In 1982 the first act of Kontakthof still running to two full hours was brought down (and I might have been hallucinating, so heady was the atmosphere) with a few members of the audience approaching the stage and throwing their shoes at the dancers, who were retreating elegantly from a combination of incomprehension and vilification. For the rest of us there was the look of love, a sort of still adulation I had never witnessed in theatre. There was little ambivalence in that room and it felt good, as though the 1956 revolution we had been long promised had just come of age.

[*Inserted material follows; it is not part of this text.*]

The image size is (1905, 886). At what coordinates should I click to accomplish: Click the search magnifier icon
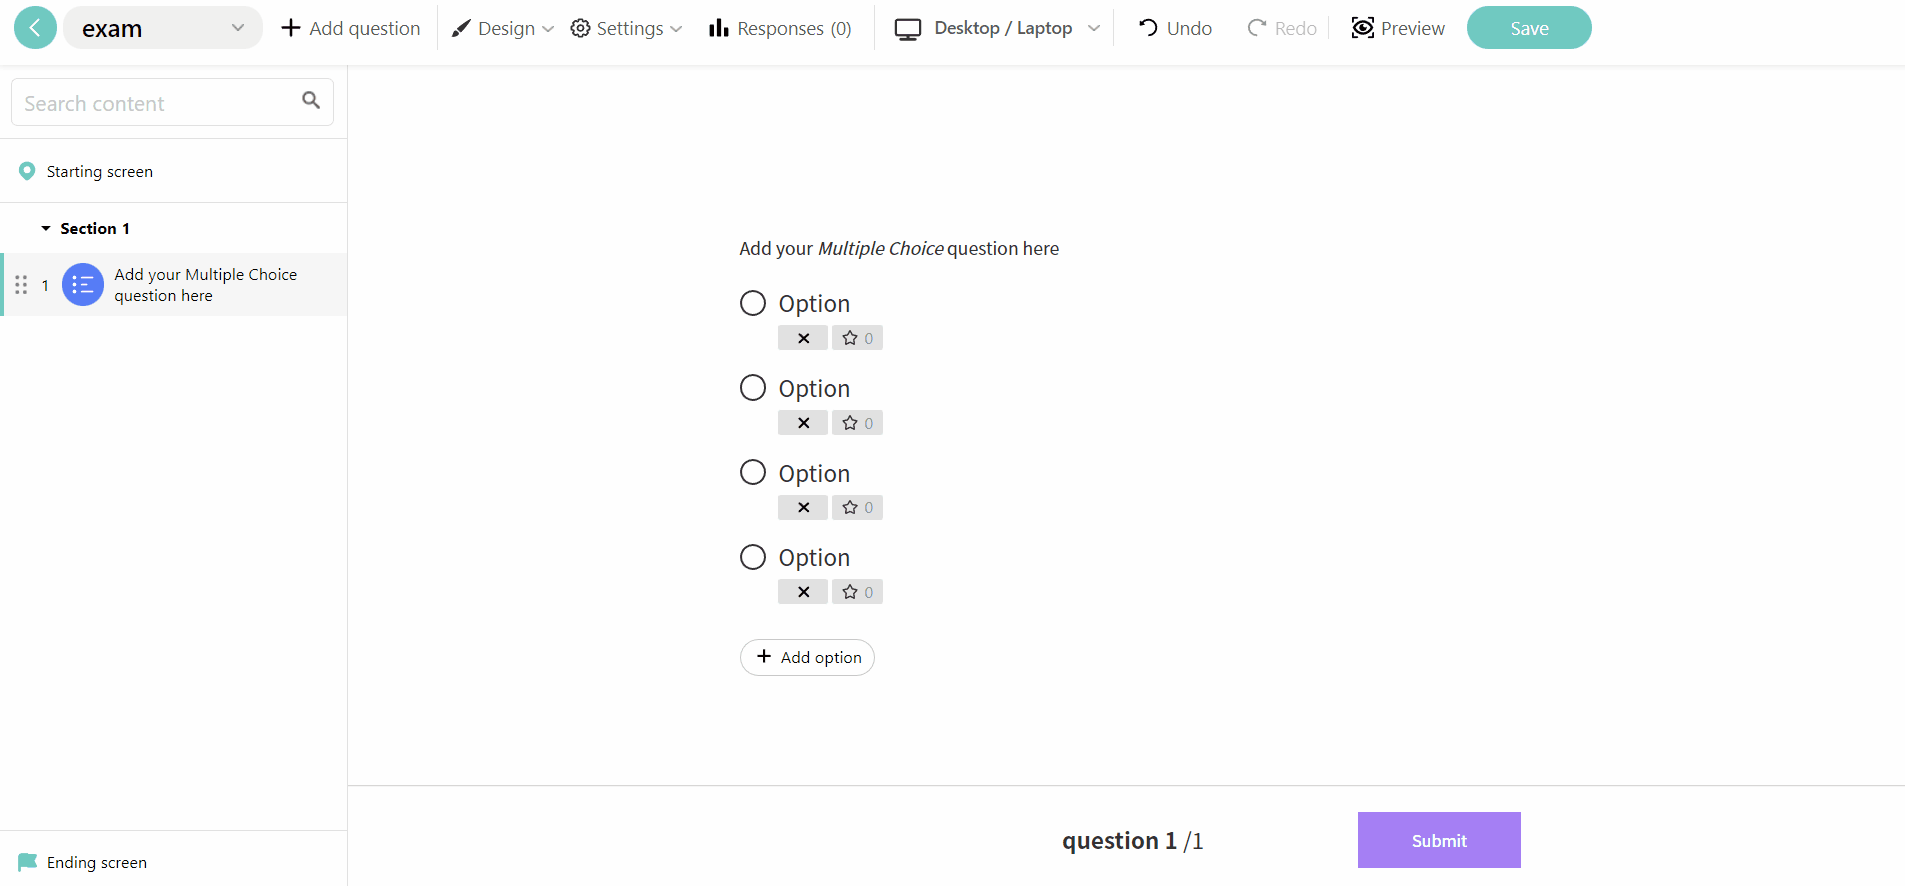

Forty years has made not a jot of difference to that famous set – everything in that respect is as it was and still is, in a suspended moment in German history. The stage is the same, the dancers wholly ‘different’. I am surrounded by a new generation of students for whom this is their first time. I am happy to be in their company, though half of them take their leave at the intermission which cheers me more. They appear not to be subject to the ‘Theatre Etiquette’ of obedience that bedevils so much of what we do. And one of them is deeply touched, moved and upset by this ferocious performance to the point of no return. 

If you are not free to leave what possible value could you feel from staying? We are hardly working, we are paying. What a night, and another. Never to be forgotten. Repeated. 

I don’t only talk and write about theatres four decades apart, but such temporalities do interest me. Are we in it for the long run? What might such stamina mean, what privileges would it take to spend a life looking forward in dark spaces at illuminated stages?